War and Peace - Leo Tolstoy [681]
The officer praised the knife.
“Keep it, please. I’ve got many like it…” Petya said, blushing. “Good heavens! I completely forgot,” he suddenly cried. “I’ve got wonderful raisins, you know, the seedless kind. We have a new sutler—and such excellent things. I bought ten pounds. I’m used to something sweet. Would you like some?…” And Petya ran to the front hall, to his Cossack, and brought back bags with some five pounds of raisins. “Eat, gentlemen, eat.”

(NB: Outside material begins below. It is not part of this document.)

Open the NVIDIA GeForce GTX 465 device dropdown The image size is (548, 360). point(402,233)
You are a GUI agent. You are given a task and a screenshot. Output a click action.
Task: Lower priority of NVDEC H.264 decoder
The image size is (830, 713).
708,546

“And don’t you need a coffeepot?” he turned to the esaul. “I bought one from our sutler, it’s wonderful! He has excellent things. And he’s very honest. That’s the main thing. I’ll make sure to send you one. Or maybe you’re out of flints—they get used up, you know. I brought some along, I’ve got them here,” he pointed to the bags, “a hundred flints. I bought them very cheap. Please, take as many as you like, or even all of them…” And suddenly, afraid that he had let his tongue run away with him, Petya stopped and blushed.
He began to recall whether he had done any other stupid things. And, going through his memories of that day, he stopped at the memory of the French drummer boy. “It’s fine for us, but how about him? Where have they put him? Have they fed him? Have they mistreated him?” he thought. But, realizing that he had gotten carried away with the flints, he was now wary.

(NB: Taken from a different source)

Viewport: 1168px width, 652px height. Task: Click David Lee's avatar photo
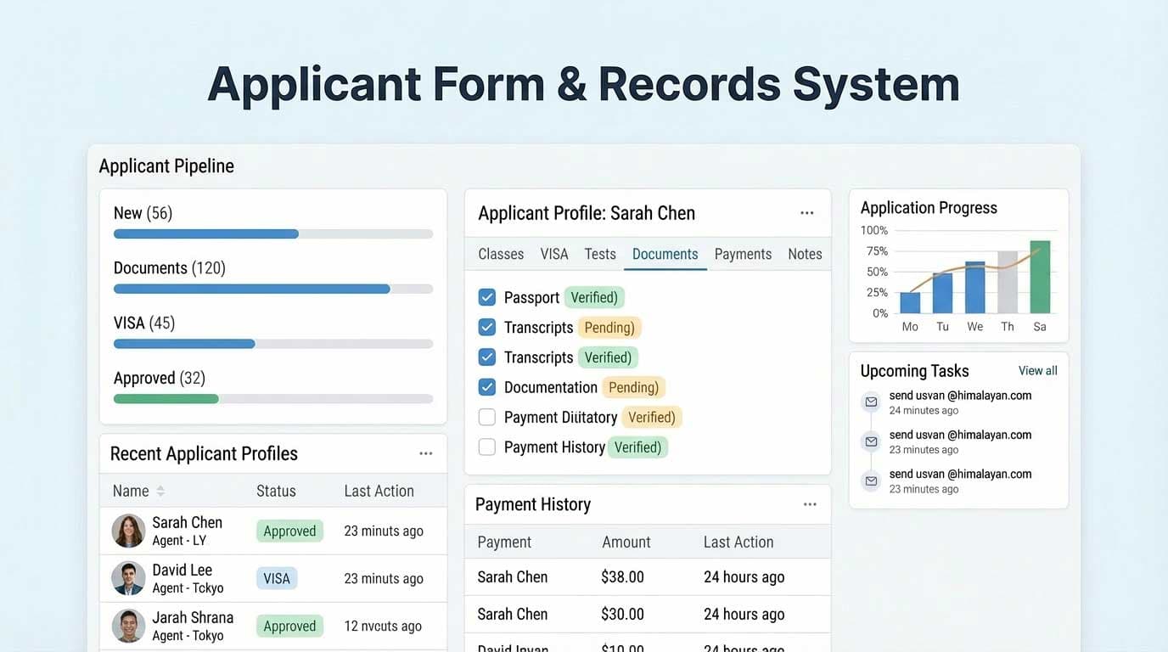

“I could ask,” he thought, “but they’ll say: ‘He’s a boy himself and he feels sorry for a boy.’ I’ll show them tomorrow what sort of boy I am! Will it be shameful if I ask?” thought Petya. “Well, what difference does it make!”—and at once, blushing and looking fearfully at the officers to see if there was any mockery in their faces, he said:
“And can I call that boy you captured? to give him something to eat…maybe…”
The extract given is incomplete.